GOAL: Copy the rows below word for word, starting with the first row and going on through the line containing "point(684,35)", including that line.

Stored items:
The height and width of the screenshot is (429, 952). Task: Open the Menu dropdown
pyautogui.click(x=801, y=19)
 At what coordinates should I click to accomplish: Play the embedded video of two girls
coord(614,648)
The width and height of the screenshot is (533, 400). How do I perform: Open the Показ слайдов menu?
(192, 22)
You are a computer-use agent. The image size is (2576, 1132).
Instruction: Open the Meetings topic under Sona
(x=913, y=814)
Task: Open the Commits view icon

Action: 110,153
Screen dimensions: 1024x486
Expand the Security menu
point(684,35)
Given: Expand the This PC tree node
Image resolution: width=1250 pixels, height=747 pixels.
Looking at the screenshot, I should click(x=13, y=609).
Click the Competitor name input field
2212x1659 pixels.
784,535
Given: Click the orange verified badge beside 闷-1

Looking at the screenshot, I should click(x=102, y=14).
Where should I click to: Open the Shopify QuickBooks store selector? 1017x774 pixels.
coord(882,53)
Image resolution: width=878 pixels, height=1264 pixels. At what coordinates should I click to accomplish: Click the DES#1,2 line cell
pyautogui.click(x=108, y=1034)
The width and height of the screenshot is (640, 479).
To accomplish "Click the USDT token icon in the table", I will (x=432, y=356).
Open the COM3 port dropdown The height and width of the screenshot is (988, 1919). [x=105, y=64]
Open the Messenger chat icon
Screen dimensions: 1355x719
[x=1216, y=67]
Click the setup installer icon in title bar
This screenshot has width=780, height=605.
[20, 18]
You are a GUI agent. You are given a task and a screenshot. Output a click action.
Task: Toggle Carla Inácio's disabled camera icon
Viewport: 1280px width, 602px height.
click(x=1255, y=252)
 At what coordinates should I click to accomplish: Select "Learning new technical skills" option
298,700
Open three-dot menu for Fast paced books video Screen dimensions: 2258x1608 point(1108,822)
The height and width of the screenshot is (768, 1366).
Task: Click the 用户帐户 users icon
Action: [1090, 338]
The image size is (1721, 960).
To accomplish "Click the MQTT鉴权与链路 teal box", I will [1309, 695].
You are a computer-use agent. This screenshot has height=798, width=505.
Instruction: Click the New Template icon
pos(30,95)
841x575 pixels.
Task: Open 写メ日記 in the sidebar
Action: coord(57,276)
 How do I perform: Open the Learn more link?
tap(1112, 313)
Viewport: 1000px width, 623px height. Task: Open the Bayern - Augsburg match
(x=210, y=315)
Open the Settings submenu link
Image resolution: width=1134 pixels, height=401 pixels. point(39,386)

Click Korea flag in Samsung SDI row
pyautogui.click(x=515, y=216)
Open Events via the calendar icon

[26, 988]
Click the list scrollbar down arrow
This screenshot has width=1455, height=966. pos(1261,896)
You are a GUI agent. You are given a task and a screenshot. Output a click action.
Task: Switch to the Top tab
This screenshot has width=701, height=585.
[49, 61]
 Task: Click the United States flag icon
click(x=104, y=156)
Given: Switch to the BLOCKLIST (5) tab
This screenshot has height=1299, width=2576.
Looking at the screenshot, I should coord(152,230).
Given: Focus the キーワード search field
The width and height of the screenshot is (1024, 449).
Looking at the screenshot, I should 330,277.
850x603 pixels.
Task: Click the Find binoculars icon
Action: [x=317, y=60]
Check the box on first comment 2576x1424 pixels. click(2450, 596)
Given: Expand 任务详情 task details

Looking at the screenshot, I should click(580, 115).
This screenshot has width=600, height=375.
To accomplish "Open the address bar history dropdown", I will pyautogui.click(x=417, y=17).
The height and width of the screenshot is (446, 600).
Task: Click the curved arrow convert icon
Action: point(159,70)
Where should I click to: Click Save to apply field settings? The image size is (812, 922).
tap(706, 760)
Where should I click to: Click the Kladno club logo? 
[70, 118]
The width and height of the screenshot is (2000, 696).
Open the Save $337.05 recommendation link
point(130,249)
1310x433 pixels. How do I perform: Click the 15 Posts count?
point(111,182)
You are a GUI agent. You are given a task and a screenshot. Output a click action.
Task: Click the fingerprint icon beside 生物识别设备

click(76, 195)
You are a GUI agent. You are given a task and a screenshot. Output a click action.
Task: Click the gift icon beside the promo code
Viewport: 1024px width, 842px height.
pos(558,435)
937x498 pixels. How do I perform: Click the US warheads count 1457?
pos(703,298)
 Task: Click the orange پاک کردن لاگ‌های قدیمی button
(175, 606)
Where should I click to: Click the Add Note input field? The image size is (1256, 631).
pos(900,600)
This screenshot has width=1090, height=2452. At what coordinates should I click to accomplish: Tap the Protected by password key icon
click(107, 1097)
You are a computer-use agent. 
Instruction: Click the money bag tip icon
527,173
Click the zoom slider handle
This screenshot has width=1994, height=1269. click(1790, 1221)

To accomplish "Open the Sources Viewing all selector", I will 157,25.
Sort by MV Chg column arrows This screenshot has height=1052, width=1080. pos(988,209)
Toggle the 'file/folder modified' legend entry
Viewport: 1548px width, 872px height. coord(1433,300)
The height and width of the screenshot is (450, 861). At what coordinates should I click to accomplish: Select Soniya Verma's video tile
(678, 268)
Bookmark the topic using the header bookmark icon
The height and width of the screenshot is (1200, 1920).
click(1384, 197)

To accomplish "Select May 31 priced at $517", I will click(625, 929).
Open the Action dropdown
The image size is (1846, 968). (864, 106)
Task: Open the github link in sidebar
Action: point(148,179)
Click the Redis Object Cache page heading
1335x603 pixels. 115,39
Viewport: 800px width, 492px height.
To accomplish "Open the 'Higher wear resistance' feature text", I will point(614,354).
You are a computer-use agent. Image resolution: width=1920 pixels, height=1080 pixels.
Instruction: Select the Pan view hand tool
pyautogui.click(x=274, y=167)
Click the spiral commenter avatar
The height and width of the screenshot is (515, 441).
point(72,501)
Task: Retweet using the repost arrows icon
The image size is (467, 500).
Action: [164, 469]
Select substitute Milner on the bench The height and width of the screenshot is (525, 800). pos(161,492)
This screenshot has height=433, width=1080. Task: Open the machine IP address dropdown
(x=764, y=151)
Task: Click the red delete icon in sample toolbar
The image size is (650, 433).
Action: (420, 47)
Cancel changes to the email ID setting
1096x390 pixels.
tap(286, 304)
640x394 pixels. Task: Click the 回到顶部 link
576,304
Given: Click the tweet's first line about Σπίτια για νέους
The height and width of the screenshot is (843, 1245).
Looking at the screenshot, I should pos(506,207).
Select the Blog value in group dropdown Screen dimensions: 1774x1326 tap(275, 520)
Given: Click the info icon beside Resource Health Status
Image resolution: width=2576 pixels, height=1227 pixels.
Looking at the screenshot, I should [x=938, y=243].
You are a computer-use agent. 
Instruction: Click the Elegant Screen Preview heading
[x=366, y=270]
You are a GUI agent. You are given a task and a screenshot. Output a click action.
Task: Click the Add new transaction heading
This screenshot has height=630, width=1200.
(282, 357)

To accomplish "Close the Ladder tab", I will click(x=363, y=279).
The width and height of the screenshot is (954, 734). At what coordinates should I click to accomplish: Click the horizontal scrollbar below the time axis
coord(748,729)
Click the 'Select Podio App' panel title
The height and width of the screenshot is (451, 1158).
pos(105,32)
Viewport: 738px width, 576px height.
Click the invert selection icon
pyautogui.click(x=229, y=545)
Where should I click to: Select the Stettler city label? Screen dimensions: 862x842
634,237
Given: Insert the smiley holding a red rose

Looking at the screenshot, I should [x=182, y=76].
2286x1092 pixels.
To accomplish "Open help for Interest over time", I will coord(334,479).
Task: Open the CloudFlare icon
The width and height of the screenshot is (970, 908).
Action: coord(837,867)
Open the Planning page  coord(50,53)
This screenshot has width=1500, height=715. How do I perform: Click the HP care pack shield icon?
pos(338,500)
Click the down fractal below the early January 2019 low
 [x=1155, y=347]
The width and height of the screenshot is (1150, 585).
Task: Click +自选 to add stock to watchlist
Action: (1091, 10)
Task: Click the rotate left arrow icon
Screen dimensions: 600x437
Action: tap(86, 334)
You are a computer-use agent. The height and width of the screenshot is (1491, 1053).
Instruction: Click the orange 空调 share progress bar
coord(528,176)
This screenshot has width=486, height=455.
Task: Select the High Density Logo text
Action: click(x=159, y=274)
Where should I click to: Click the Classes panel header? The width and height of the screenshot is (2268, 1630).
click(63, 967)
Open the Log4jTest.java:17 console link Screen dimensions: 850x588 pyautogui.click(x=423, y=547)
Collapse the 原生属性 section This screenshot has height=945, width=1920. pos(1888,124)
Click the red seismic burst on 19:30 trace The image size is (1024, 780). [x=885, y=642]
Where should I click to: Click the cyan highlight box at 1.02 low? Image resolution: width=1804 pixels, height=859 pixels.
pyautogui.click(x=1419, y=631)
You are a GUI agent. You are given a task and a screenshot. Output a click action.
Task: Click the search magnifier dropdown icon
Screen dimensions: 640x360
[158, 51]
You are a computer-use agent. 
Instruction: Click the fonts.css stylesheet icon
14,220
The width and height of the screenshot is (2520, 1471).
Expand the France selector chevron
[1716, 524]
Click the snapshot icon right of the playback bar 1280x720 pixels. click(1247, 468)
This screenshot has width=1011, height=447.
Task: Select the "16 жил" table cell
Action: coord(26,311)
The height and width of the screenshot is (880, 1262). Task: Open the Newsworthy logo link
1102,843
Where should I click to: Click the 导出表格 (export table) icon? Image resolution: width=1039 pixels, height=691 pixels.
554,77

SOLUTION FOR THIS PROBLEM:
The height and width of the screenshot is (429, 952). Task: Open the Menu dropdown
pyautogui.click(x=801, y=19)
 At what coordinates should I click to accomplish: Play the embedded video of two girls
coord(614,648)
The width and height of the screenshot is (533, 400). How do I perform: Open the Показ слайдов menu?
(192, 22)
You are a computer-use agent. The image size is (2576, 1132).
Instruction: Open the Meetings topic under Sona
(x=913, y=814)
Task: Open the Commits view icon

Action: 110,153
Screen dimensions: 1024x486
Expand the Security menu
point(684,35)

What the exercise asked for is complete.